Forum Moderators: coopster
Is there already such a tool developed? Has anyone attempted anything and seen if its better to use an XML system rather then mysql?
Reason the database is involved at all is there will be some querying and comparisons, but i want static html for performance and easy of getting spidered.
thanks
would you have to write a script which checked the last update time of each page (querying the database, etc), and comparing it to the creation time of the static page, and if necessary re-run wget on each page which needs updating?
does that sound along the right lines?
thanks
<added> sorry i got my knickers in a twist - instead of re-running wget on each page, you'd have to generate the html page again from a script... hmm i'm confused.. ;-)
i just realised we don't need to do that, because we generate all of our pages from one script anyway. it will be a simple matter to change the content management system to generate a static page and to upload it automatically everytime something is changed. this is Brilliant! it means i can have all the code and dbqueries on a test server, and serve plain vanilla html on the live server.
(sorry about the hijacking byronM ;-)
i've just been reading up on wget and it has so many options, it sounds like it could do all you need.
as long as you have some (any CMS) way of producing pages, wget can then rename them; rename the links accordingly; mirror sites by just checking last modified dates...
i am sure dmorison can give you a clearer idea, as i've just started looking into it. but it sounds really good.
(e.g. i'm gonna get it running periodically through my dynamic pages, looking for updates and mirroring those to the live server)
good luck
Then, in a folder I create two directories:
dynamic.website.com
static.website.com
You then build your PHP/database application, using files with a .html extension in the directory dynamic.website.com.
To serve the website; you point Apache at a soft link as the web root; rather than an actual directory.
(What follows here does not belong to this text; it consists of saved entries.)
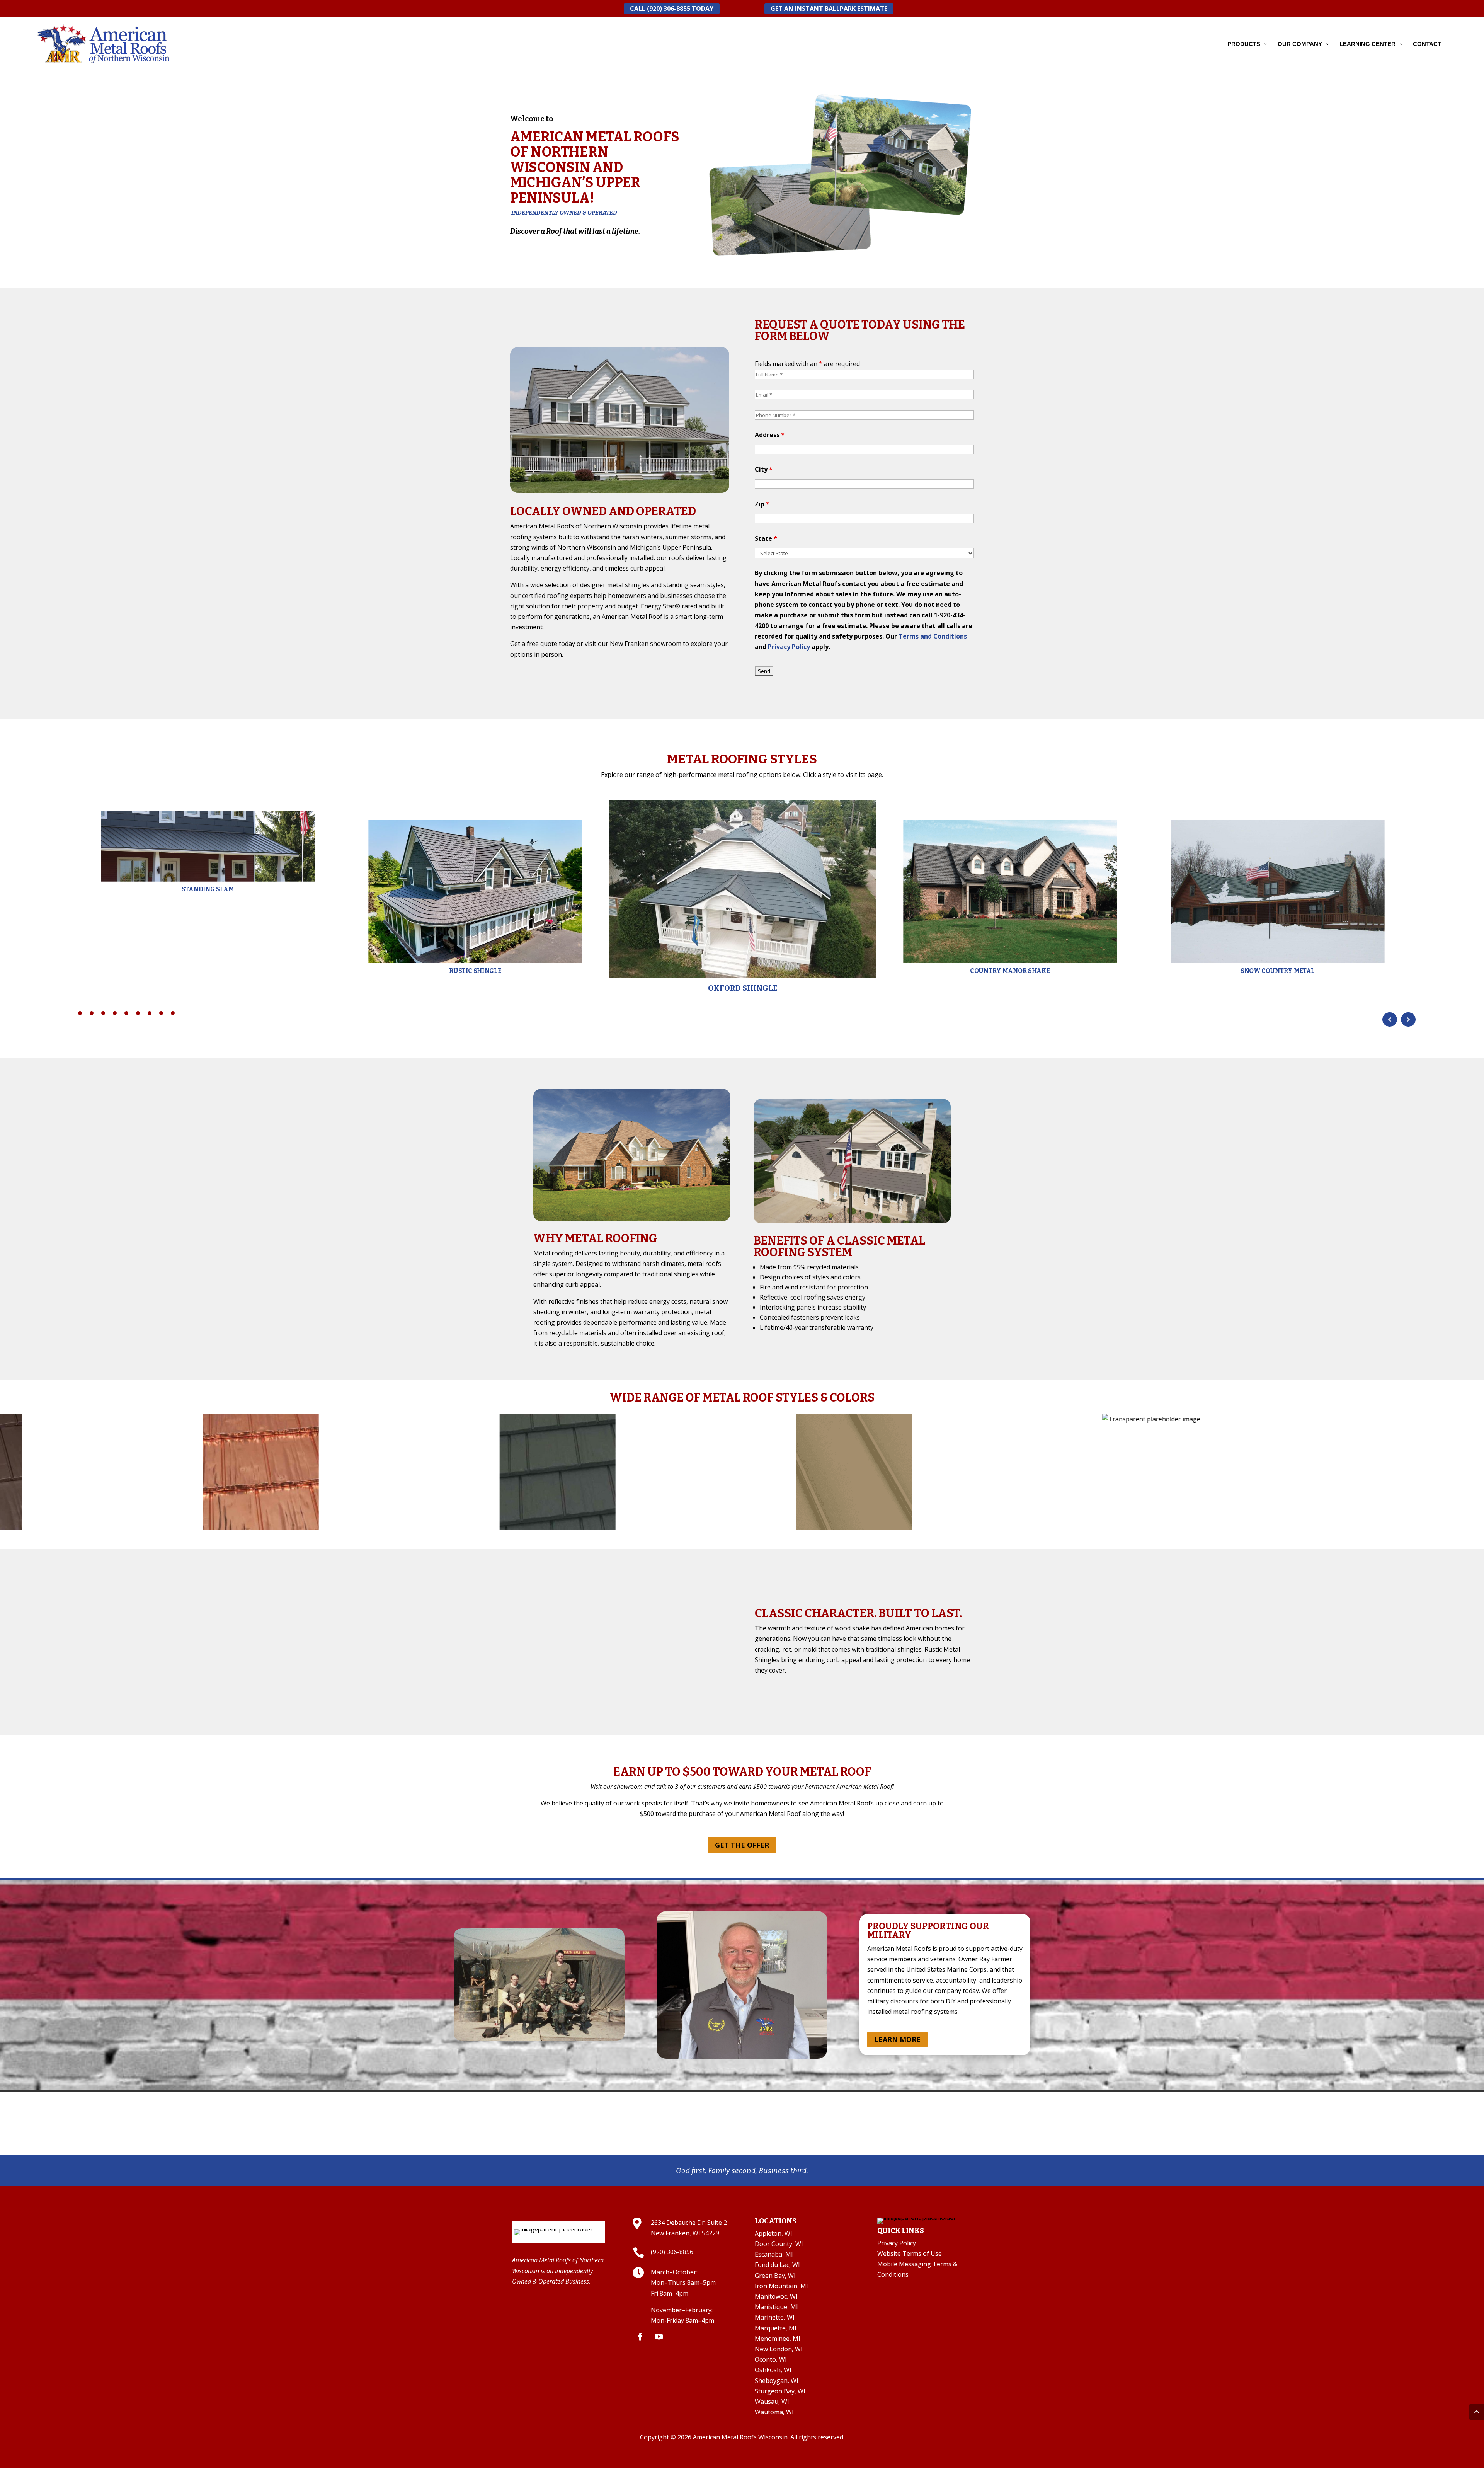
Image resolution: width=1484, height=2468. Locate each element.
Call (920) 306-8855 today (671, 8)
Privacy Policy (789, 646)
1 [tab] (80, 1013)
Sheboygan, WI (776, 2380)
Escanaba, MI (774, 2254)
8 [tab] (161, 1013)
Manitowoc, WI (776, 2296)
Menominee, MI (777, 2338)
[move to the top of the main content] (1476, 2412)
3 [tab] (103, 1013)
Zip (762, 504)
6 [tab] (138, 1013)
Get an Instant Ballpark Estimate (829, 8)
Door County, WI (779, 2244)
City (764, 469)
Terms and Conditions (933, 636)
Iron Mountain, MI (781, 2286)
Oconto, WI (771, 2359)
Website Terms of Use (909, 2253)
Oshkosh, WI (773, 2370)
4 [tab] (115, 1013)
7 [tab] (149, 1013)
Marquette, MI (775, 2328)
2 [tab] (92, 1013)
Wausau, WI (772, 2401)
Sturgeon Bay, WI (780, 2391)
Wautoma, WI (774, 2412)
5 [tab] (126, 1013)
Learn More (897, 2039)
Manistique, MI (776, 2307)
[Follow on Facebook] (640, 2336)
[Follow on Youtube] (659, 2336)
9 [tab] (173, 1013)
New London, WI (779, 2349)
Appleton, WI (773, 2233)
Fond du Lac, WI (777, 2264)
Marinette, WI (775, 2317)
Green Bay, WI (775, 2275)
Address (770, 435)
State (766, 538)
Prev (1389, 1019)
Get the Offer (742, 1845)
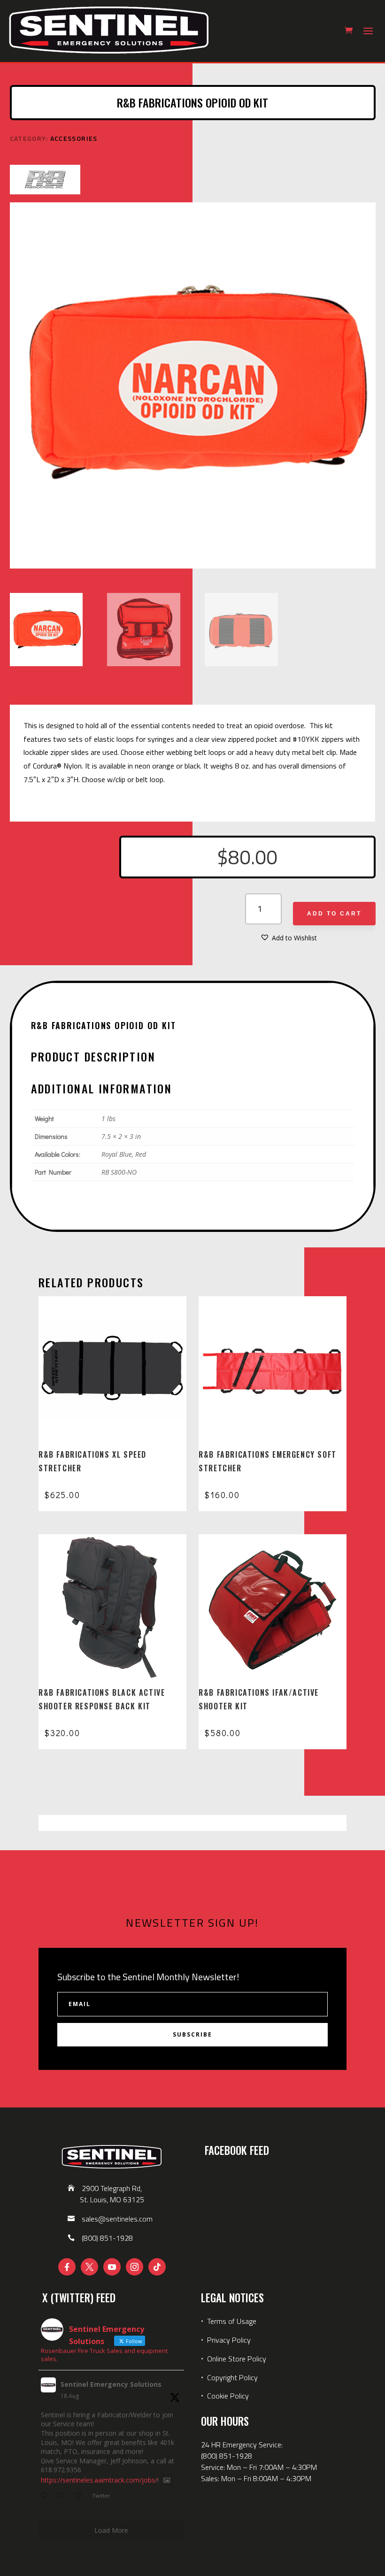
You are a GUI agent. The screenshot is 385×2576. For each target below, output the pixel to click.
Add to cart (334, 913)
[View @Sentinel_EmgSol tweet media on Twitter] (166, 2480)
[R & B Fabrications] (45, 181)
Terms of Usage (230, 2321)
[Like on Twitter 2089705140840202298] (81, 2496)
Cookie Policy (228, 2395)
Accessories (74, 138)
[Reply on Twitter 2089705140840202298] (46, 2496)
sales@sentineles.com (117, 2218)
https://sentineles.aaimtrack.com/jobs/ (99, 2480)
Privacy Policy (229, 2339)
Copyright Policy (232, 2377)
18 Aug (70, 2396)
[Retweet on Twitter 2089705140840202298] (63, 2496)
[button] (289, 938)
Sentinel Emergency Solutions (111, 2384)
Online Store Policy (236, 2358)
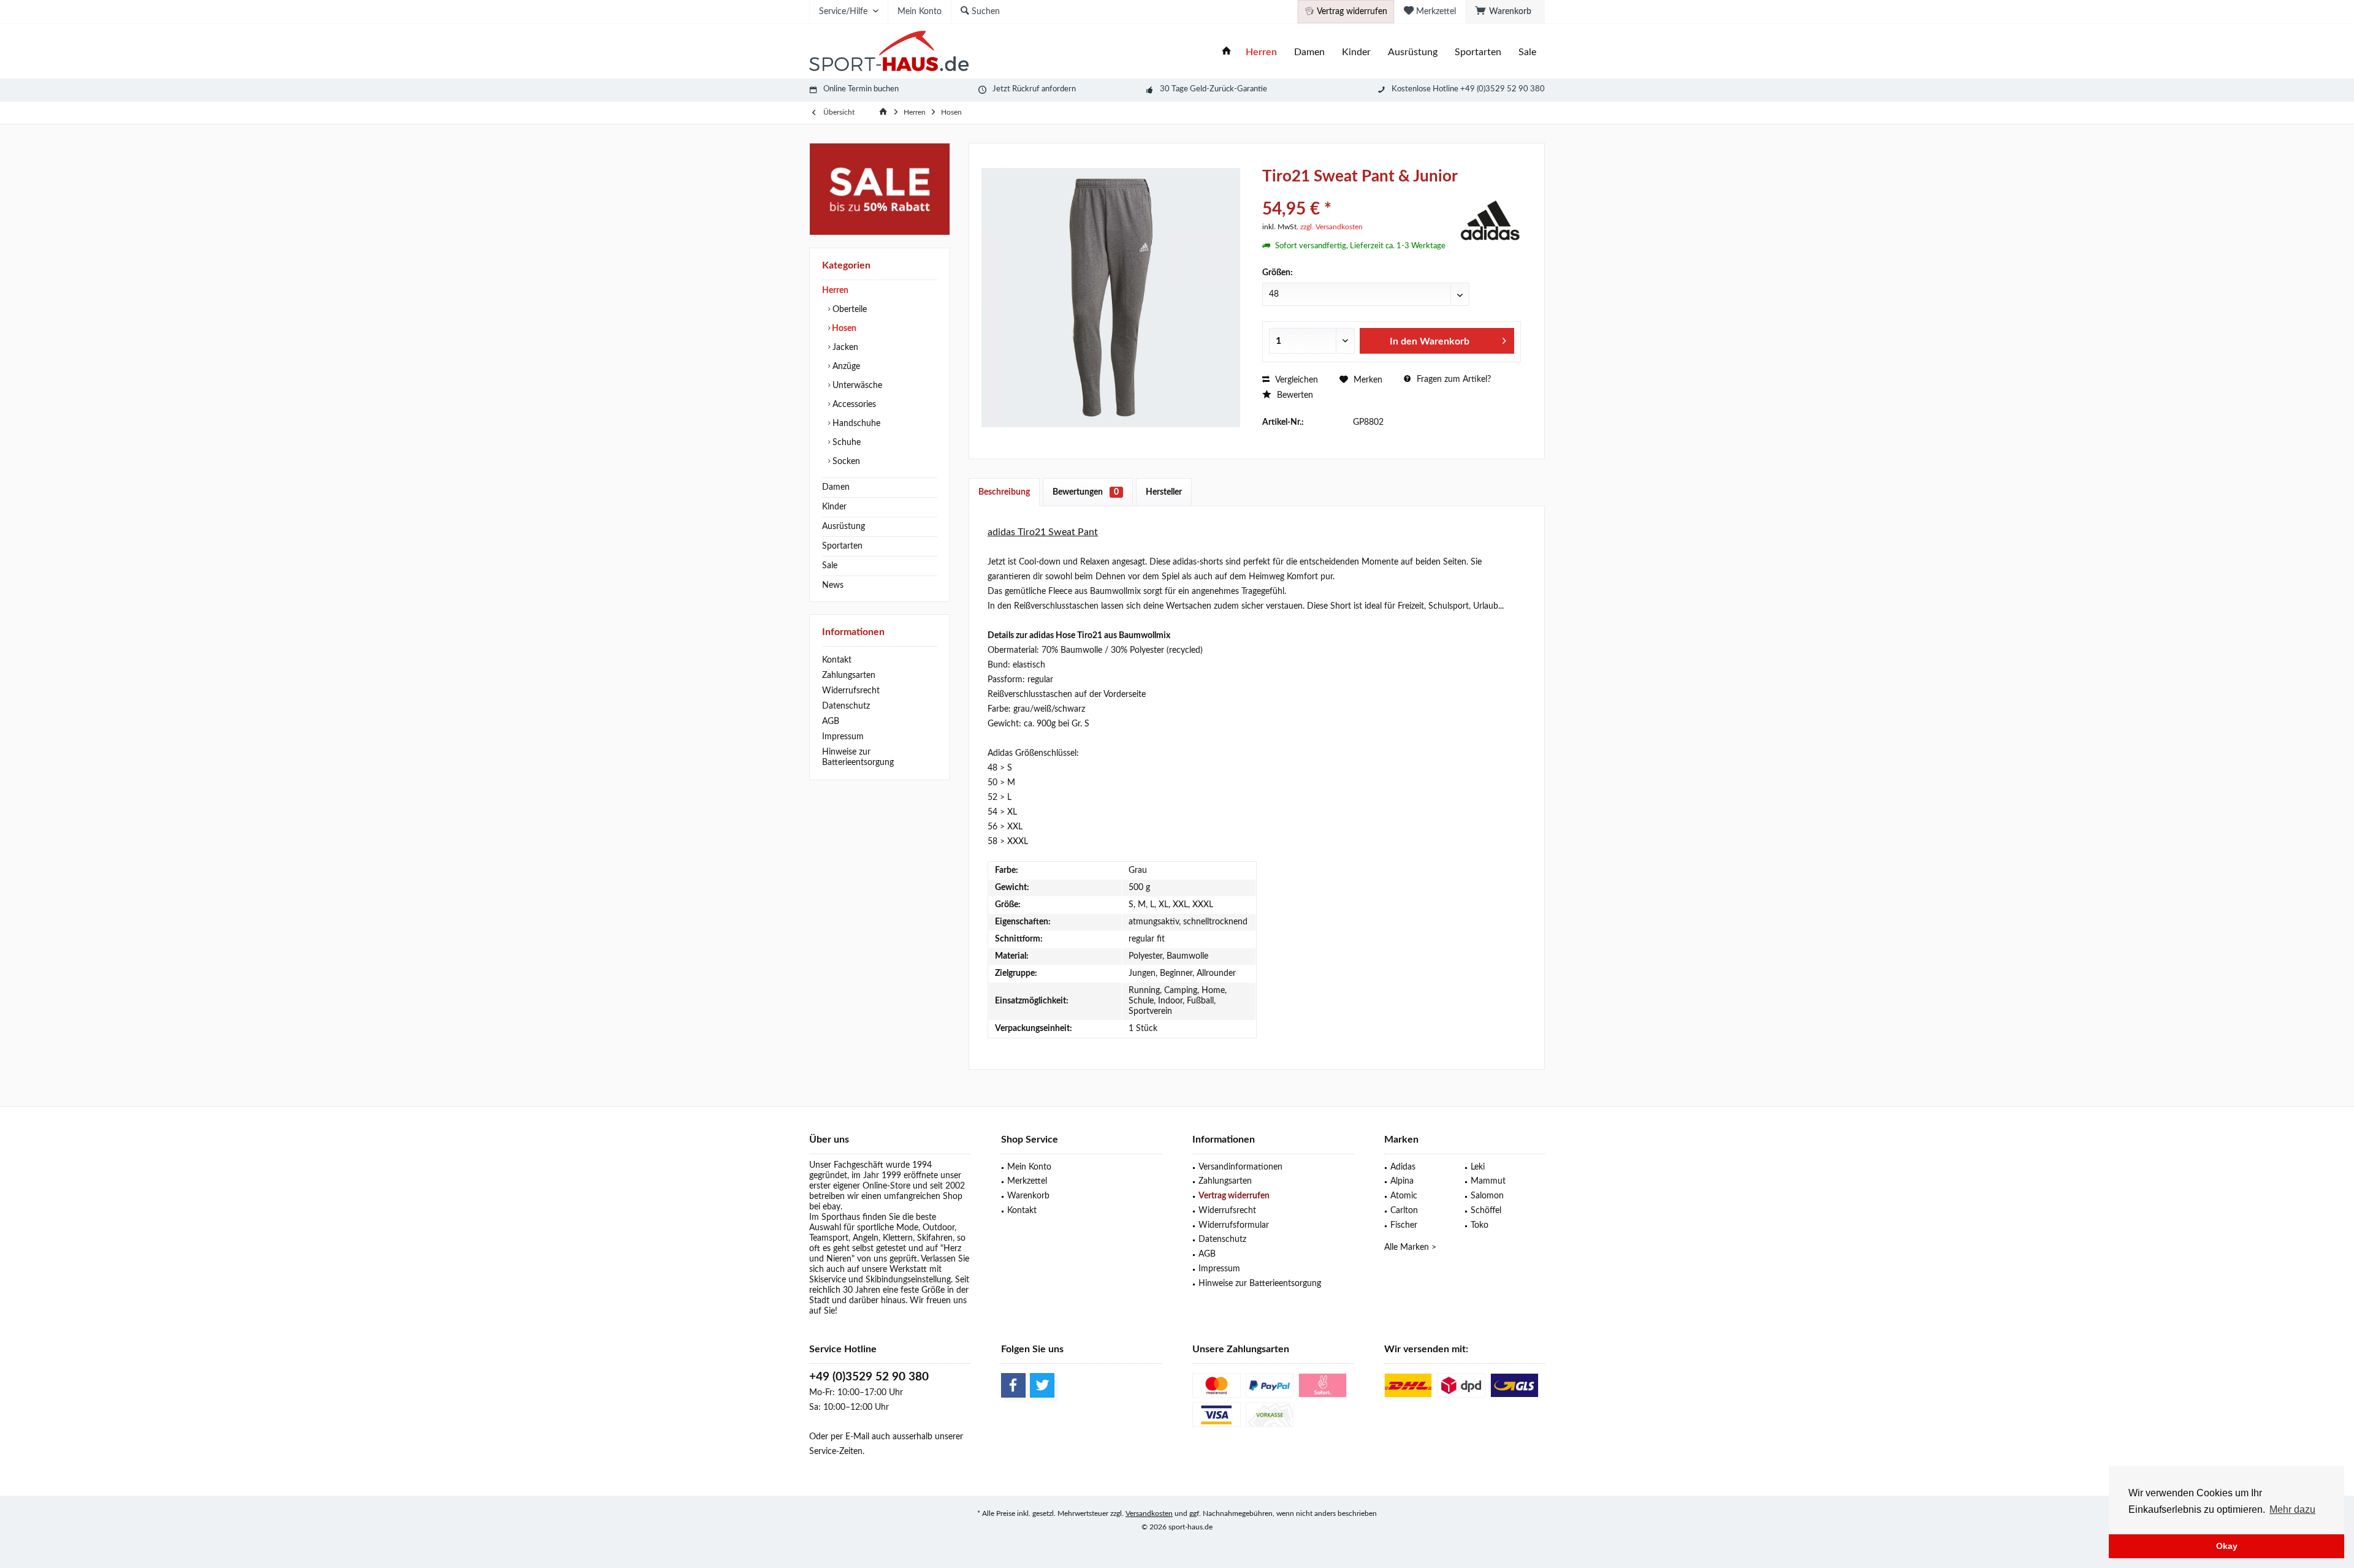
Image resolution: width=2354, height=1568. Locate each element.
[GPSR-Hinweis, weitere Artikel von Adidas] (1490, 218)
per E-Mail (850, 1437)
This soft link can point at either dynamic.website.com; or static.website.com.
So, to serve the dynamic version of your site:
/var/www -> dynamic.website.com
Now, you can use the mirror functionality of wget to retrieve the entire website into the directory static.website.com. Once you have built the static version; you can then swap your soft link over:
/var/www -> static.website.com
Study the man page for wget to learn how to use the mirror functionality. The option you want to look out for is the one that keeps it onsite - you don't want to go off retrieving sites that you link to!
I know this isn't a step-by-step how-to, but it should point you in the right direction.
how do you go about updating the content when it changes
The last time I built such a site; I actually went another step and could access both the static or dynamic versions using different URL's (this is not hard to setup using Apache's dynamic virtual host support).
The dynamic site had various people doing stuff, and their actions may cause an update of one or more tables.
A cron job running every night then looked directly at the last modified time of the mysql database table files, which on a simple mysql setup are in files called:
/var/lib/mysql/[database_name]/[table_name].MYI
The cron job (a Perl hack) then knew which portions of the site had to be rebuilt if a given table had been modified. The script then called wget to retrieve that portion of the site into the static web root.
thanks for explaining - i was thinking along the right lines, but the trick with the mysql last update location is a nice one!
as said above i wanted to get wget running on a cron job to check all the last modified times - but with our larger site wget would be running the whole time - i much prefer your suggestion to tell it which bits to update.
cheers
You could have the dynamic site above the web root, or have it visible and rely on a robots.txt file to keep bots out, or you could put a meta robots noindex tag on every page of only the dynamic site, or use .htaccess to keep them out.
Make sure that the dynamic website can't be spidered by Google otherwise those pages might start turning up in the SERPs (and the static site delisted).
Good point - in the scenario described above the dynamic site was protected by HTTP authentication; so it could never have been crawled.
Note however that in the basic setup (using a soft link to either a dynamic or static site so that only one version is ever visible to the web) this isn't a problem.